Can HIV Meds Actually Fight Ebola?

Can HIV Meds Actually Fight Ebola?

Woman-displays-her-medication-x400

Turns out, antiretroviral medications targeting HIV may work on Ebola as well.

New research has show that antiretroviral medications targeting HIV may work on Ebola too. The findings were presented earlier this month at the annual conference of the Canadian Association for HIV Research but have been dismissed by some critics for being based on laboratory experiments.

If the drugs work as well in humans it would completely revolutionize the fight against Ebola, especially since the HIV drugs are relatively cheap and already available in West Africa where more than 10,000 people died in the 2014 Ebola outbreak.

"If it works out, we'll be doing somersaults — if I knew how to do one — down the hallways," one of the researchers told CNN. Dr. Donald Branch, an associate professor in the department of laboratory medicine and pathobiology at the University of Toronto said the team decided to do the experiments after reading about Dr. Gorbee Logan,  a Liberian physician who reportedly treated 15 Ebola patients with lamivudine. Remarkably — considering the 70 percent death rate of the outbreak —13 of the patients survived.

The University of Toronto examined the possibility of using HIV medications to fight Ebola with lab tests using the nucleoside reverse transcriptase inhibitor medications lamivudine,  AZT,  and the gel version of tenofovir (brand name Viread). They discovered that each of the three drugs were effective in fighting Ebola by themselves. But when combined together they were most effective, succeeding in reducing rate of replication by 88 percent.

"When I saw the results, I asked one of my colleagues to take a picture, because I thought, 'We just made history'," said Stephen McCarthy, one of Branch's doctoral students.

Neither the World Health Organization nor the National Institutes of Health responded as positively to the news.

"These studies are interesting, but still rather preliminary," Dr. Anthony Fauci, director of the National Institutes for Allergy and Infectious Diseases at the National Institutes of Health.  told CNN.

He discounts the University of Toronto experiments because the researchers didn't use the actual Ebola virus—which they were prohibited from using because it could have put researchers at risk of catching (and spreading) the deadly disease. Instead the Canadian study used a strain modified so it can't infect humans.

"It would be important to repeat them with live Ebola virus under the appropriate BSL-4 conditions," Fauci said, referring to studies done in Biosafety Level 4 labs, where work with the actual virus is allowed. The University of Toronto researchers say they hope to gain access to a Biosafety Level 4 lab soon.

NIH researchers have themselves experimented with one of the three drugs in the Canadian study, lamivudine, and they came to the conclusion that it didn’t work, confirming a study they'd done before.

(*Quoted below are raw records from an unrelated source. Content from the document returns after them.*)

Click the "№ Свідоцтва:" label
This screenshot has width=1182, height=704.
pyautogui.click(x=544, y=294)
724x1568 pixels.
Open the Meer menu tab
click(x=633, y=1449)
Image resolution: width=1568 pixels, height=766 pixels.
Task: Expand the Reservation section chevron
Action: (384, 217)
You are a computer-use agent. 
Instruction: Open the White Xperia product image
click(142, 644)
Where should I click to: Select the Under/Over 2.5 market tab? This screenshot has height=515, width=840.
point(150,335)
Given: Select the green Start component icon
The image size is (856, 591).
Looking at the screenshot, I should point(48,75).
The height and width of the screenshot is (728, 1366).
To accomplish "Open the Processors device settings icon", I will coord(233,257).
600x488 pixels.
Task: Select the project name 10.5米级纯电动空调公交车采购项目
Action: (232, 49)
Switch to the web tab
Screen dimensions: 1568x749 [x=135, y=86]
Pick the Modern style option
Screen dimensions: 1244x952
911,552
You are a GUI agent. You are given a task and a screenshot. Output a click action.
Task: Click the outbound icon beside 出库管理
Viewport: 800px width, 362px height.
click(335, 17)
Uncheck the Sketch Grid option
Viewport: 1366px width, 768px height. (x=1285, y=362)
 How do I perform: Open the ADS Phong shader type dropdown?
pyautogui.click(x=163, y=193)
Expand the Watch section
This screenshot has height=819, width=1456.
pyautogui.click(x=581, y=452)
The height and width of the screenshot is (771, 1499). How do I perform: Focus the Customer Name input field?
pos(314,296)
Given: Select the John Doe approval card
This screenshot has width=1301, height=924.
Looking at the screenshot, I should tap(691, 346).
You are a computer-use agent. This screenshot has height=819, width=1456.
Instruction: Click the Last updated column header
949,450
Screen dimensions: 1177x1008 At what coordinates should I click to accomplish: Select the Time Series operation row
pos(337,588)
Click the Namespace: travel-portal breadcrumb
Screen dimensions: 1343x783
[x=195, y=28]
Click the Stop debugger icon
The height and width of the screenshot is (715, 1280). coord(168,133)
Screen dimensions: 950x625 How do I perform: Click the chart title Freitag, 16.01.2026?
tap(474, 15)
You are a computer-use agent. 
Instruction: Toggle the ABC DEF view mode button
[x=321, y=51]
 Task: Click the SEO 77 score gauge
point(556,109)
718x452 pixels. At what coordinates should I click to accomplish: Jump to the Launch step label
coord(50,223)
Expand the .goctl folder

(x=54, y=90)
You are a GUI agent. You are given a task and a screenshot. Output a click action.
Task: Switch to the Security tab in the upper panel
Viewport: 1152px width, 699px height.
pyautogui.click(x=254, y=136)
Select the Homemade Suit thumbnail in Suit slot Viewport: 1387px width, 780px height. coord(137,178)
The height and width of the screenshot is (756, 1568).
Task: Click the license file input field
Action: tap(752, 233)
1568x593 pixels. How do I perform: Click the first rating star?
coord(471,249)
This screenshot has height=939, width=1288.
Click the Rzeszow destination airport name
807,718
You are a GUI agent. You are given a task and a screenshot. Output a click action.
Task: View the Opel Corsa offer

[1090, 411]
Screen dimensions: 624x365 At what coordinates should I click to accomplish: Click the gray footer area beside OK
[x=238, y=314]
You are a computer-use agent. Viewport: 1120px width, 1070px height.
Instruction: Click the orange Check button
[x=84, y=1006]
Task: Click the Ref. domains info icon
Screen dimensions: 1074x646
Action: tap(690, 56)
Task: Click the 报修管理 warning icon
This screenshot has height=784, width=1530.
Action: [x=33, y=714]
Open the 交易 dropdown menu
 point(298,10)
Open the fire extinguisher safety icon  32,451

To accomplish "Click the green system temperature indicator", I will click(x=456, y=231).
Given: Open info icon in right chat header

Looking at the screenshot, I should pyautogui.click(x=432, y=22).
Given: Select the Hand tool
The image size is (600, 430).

Now the Canadians are reportedly questioning NIH's methods, saying the scientists didn't expose the Ebola virus with the drug long enough.

Meanwhile CNN reported that Tarik Jasarevic, a World Health Organization spokesman, dismissed the virus used at the University of Toronto, calling it "artificial" and saying there was "little correlation" between their results and the results achieved when using a live virus.

In fact, the official World Health Organization position is that lamivudine "has no antiviral activity against [the Ebola virus] and should therefore not be administered for the treatment of Ebola."

The international organization is studying the impact of several drugs on Ebola in clinical trials. None of them are HIV medications. Nor are they generics. Which, as CNN points out, means the medications wouldn’t be as cheap or accessible to doctors in Africa as some HIV meds are.

In the Canadian study, two of the three HIV drugs were generics, and the third, tenofovir, is expected to be available as a generic by the end of 2017. 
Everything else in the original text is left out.